** Assignment **
Can you copy out the data exactly? Leave the images out.

START Data excerpts

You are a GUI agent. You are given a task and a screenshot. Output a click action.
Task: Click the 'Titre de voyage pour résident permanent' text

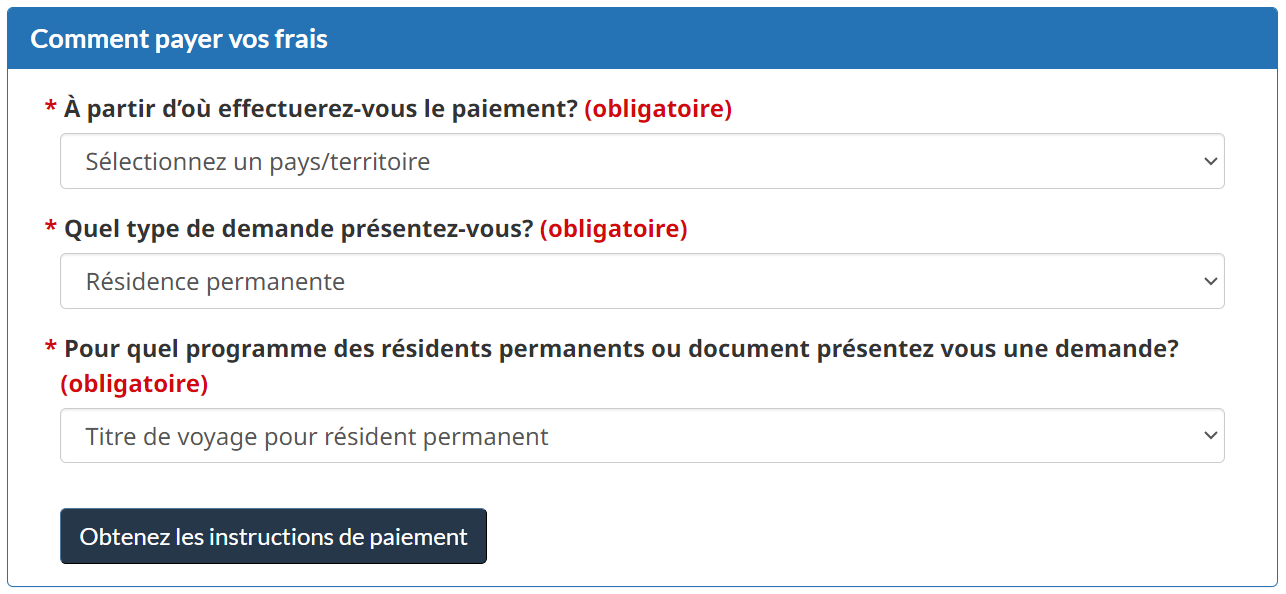(x=317, y=437)
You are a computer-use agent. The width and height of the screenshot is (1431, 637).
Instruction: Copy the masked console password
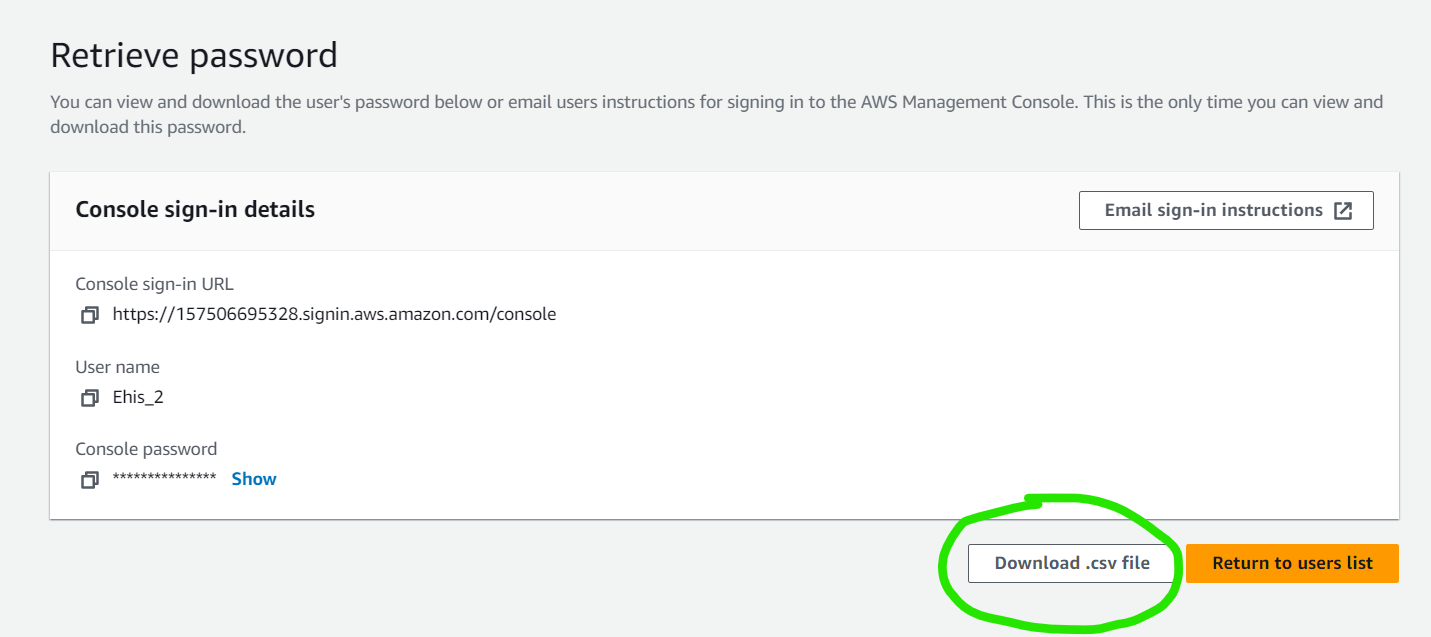(x=90, y=480)
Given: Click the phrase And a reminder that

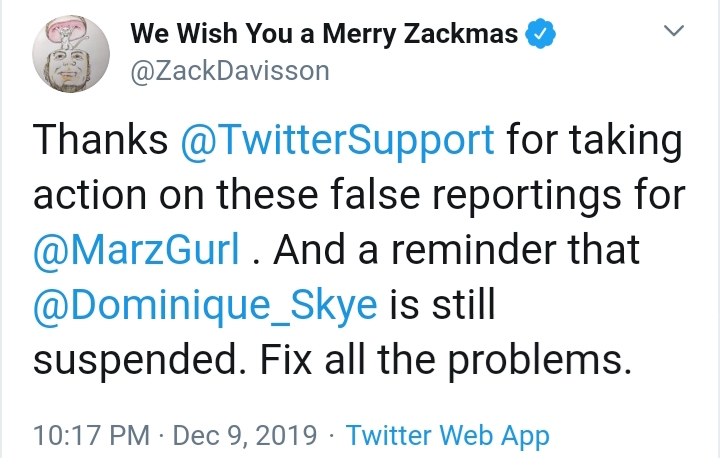Looking at the screenshot, I should click(x=456, y=249).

END Data excerpts

** Task response **
You are a GUI agent. You are given a task and a screenshot. Output a click action.
Task: Click the 'Titre de voyage pour résident permanent' text

(x=317, y=437)
You are a computer-use agent. The width and height of the screenshot is (1431, 637).
Instruction: Copy the masked console password
(x=90, y=480)
Given: Click the phrase And a reminder that

Looking at the screenshot, I should click(x=456, y=249).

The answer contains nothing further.